-- START OF Text block --

Robert K.:
2010/6/11 Shot (Piotr S.) [email protected]:
The difference is that in many, many cases it’s much faster to check
whether two objects are surely different (via a fast #hash function)
than whether they’re surely the same (#eql? can be quite slow).
This is not necessarily true. Any reasonable implementation
of #eql? will bail out as soon as it sees a difference.
Sure, reasonable implementations of #eql? will test object properties in
the decreasing order of probability of a given property being different
between two objects (and bail out as soon as possible), but there are
cases where a fast #hash might be useful (partly immutable objects
which cache the hash based on the immutable parts, perhaps?), exactly
because it doesn’t have to reliably tell whether two objects are surely
the same (just whether they surely differ).
I agree I might’ve went over the top with the ‘many, many’
remark, though (but then I did not say ‘most’, just ‘many’…). 
On the contrary, you always need to look at the
complete state of an instance to calculate #hash.
This is definitely not true; you only should consider the parts
that differentiate two objects of a given class most often, but
you definitely do not ‘need’ to look at the complete state (even
a constant #hash is valid, albeit quite useless).

-- END OF Text block --
-- START OF Entries provided --

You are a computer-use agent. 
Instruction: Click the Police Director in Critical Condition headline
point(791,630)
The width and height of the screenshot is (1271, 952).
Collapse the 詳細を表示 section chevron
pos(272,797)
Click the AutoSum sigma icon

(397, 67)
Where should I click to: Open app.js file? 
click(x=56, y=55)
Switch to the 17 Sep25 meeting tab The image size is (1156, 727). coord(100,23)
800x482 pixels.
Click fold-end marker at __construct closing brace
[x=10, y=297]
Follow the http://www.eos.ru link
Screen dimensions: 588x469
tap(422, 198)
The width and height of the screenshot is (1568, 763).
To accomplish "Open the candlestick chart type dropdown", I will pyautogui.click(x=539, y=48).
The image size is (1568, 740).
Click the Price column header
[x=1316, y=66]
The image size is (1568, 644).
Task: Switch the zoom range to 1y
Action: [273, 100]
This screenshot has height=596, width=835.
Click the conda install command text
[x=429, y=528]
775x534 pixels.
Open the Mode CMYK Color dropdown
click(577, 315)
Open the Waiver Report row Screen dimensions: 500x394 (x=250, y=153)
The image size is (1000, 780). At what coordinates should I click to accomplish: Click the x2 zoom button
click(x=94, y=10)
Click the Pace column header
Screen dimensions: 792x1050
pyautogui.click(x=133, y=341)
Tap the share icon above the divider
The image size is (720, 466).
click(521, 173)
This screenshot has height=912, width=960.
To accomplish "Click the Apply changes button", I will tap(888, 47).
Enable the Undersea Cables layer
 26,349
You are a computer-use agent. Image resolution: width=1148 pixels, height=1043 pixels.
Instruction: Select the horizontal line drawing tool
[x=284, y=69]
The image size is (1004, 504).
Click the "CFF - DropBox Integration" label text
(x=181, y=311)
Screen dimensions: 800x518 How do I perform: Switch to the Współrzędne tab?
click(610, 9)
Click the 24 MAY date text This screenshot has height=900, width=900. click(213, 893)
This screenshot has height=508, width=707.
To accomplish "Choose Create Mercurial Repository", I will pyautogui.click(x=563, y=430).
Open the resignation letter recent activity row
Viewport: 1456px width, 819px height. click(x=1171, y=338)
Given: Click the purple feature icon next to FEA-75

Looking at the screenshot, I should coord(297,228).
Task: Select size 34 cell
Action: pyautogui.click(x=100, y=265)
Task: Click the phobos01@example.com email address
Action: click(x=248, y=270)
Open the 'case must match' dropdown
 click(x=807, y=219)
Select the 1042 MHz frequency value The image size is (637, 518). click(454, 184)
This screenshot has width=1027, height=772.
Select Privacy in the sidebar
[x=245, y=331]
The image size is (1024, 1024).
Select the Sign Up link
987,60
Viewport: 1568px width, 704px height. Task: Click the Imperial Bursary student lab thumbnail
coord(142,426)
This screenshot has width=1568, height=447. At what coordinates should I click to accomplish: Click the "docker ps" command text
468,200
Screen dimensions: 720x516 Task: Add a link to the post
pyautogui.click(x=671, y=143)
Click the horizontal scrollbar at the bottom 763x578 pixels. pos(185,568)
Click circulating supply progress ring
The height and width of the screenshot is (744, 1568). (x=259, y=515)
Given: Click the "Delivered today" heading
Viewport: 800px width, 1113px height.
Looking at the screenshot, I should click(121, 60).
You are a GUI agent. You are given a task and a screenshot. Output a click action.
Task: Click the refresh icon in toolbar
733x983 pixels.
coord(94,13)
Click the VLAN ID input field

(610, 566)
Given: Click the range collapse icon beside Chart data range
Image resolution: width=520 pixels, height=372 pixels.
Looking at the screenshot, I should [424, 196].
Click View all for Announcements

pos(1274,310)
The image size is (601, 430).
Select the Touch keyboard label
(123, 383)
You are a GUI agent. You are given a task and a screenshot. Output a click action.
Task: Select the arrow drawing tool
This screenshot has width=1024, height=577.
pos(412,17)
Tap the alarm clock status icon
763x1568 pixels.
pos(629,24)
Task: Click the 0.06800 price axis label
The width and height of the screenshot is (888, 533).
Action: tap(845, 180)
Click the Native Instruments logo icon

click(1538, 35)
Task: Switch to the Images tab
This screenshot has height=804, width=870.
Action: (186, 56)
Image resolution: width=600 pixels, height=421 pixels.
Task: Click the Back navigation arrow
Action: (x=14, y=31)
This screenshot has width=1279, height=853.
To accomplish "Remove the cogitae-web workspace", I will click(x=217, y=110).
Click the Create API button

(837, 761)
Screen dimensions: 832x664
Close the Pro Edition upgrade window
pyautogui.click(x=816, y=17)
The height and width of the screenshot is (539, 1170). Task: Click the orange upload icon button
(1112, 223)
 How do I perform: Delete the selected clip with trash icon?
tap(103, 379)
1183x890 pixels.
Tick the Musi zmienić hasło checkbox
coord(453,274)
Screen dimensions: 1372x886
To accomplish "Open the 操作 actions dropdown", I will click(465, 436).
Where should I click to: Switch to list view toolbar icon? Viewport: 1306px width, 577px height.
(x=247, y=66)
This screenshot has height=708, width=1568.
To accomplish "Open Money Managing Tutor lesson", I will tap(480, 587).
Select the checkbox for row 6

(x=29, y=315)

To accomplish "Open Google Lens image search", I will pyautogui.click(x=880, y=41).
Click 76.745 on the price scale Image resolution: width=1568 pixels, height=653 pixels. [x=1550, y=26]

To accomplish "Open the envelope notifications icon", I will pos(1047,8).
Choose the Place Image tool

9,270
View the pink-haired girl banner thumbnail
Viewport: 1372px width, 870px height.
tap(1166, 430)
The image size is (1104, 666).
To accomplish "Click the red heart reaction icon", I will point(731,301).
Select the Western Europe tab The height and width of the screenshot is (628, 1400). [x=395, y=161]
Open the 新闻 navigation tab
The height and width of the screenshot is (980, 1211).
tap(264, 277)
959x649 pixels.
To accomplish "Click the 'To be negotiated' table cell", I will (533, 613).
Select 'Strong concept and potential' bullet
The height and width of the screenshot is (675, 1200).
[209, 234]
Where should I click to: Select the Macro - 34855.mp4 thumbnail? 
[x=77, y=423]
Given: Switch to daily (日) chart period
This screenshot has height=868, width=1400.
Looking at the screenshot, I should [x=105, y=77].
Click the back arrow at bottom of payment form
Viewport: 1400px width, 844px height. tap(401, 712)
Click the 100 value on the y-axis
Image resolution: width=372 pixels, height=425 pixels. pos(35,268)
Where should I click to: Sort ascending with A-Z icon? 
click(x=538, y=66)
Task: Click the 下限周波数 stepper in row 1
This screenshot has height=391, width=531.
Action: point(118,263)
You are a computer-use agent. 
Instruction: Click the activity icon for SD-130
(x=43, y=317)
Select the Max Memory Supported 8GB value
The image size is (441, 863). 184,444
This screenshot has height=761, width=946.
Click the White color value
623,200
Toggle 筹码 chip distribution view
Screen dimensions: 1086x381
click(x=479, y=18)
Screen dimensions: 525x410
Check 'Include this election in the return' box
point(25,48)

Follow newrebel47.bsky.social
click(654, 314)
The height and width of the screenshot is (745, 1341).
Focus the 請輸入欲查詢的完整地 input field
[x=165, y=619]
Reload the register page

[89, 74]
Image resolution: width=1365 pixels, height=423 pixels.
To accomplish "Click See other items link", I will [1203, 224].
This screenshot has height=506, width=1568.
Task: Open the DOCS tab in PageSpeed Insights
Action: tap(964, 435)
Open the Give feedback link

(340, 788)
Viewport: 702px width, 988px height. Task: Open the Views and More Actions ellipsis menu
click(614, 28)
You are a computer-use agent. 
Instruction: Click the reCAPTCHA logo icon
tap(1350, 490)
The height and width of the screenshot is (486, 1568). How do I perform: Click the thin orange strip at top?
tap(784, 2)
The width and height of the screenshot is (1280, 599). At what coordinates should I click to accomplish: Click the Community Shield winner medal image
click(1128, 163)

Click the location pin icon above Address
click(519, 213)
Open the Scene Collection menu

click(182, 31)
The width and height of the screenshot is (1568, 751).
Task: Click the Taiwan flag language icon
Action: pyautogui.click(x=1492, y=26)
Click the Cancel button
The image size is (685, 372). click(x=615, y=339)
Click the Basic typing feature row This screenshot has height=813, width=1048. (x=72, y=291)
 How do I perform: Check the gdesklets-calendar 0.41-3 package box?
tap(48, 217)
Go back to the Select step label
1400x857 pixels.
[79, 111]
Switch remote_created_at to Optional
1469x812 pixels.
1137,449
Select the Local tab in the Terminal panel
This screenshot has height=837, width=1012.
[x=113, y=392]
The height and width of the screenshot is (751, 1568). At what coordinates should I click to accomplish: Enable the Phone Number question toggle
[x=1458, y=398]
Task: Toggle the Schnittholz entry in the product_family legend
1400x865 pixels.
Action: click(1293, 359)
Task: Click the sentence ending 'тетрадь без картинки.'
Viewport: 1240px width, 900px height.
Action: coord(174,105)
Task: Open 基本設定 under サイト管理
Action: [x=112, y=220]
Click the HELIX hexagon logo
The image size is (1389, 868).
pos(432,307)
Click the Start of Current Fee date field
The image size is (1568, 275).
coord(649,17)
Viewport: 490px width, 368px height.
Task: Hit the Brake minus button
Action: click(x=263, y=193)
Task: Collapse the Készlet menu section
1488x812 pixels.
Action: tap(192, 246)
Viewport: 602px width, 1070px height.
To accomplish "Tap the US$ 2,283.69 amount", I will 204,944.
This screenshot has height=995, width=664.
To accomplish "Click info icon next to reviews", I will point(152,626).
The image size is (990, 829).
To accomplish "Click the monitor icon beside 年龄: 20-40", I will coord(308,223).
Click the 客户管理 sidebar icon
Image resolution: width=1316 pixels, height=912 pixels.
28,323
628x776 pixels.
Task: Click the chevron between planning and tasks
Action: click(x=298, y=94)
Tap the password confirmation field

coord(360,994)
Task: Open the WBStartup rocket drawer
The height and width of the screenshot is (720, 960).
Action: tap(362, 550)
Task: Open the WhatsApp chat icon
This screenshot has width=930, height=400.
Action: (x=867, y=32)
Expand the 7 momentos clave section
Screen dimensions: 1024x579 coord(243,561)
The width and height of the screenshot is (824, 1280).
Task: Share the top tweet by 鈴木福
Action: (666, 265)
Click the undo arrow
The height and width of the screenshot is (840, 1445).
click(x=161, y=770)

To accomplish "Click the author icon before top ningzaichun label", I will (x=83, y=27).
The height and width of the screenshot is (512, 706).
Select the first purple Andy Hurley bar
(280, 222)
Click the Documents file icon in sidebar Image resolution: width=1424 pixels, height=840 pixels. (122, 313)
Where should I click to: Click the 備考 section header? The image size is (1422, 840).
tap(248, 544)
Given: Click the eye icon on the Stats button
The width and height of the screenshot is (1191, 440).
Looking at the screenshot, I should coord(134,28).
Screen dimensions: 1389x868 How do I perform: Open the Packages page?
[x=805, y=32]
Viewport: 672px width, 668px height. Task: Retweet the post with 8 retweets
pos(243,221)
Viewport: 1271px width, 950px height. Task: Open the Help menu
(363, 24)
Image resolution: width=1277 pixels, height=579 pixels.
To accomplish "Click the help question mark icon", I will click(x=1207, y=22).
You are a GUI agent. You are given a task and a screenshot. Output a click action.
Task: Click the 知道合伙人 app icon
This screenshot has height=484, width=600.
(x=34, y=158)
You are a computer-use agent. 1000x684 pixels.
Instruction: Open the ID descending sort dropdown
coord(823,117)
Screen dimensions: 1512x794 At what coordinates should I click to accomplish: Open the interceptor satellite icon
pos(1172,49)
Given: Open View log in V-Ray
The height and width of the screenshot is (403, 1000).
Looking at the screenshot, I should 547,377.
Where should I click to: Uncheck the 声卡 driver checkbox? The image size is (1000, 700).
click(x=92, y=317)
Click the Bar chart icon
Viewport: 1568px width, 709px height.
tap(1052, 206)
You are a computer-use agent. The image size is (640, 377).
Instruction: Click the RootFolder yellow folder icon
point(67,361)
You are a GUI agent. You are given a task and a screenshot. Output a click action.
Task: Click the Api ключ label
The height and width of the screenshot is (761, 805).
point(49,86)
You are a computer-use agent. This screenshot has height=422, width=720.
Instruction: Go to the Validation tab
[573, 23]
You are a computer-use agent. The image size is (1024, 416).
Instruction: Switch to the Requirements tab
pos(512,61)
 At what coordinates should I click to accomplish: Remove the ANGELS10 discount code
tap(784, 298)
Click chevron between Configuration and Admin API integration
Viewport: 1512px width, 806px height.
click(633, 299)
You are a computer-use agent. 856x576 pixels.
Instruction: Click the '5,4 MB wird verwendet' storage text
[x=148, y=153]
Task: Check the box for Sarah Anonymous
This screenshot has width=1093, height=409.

-- END OF Entries provided --

_To do:_
a - In the forum thread on #hash and #eql?, how is a constant #hash characterized?
b - Extend the forum thread on #hash and #eql? from the point at which it stops.

_Task-by-task outputs:_
a - A constant #hash is characterized as valid, albeit quite useless.

b -
The whole point of #hash is that it acts only as a hint whether two
objects are ‘the same’ – it’s your choice how credible vs how performant
it needs to be. At the same time, #eql? has to be 100% credible
(although you’re right that it can take many of the same shortcuts
a given #hash takes, and that there are cases where #hash can be slower
than #eql?, as in your Array example, but it’s just because you want
that #hash to depend on the complete state of an instance).
I can easily construct an example where #eql? beats #hash: […]
Notice also how #eql? with equal arrays is not much slower than #hash.
Sure, because Array#hash is implemented in the way you describe (its
hash depends on all of its elements). I was pointing out that there
are cases where it doesn’t make sense to implement #hash like this,
and having both #hash and #eql? gives you more control and more choices.
class ImmutableString
 def initialize string
  @string = string.dup.freeze
  @length = string.length
 end
 def hash
  @length
 end
 alias eql? ==
end
Bad hash implementation. Why don’t you use String#hash?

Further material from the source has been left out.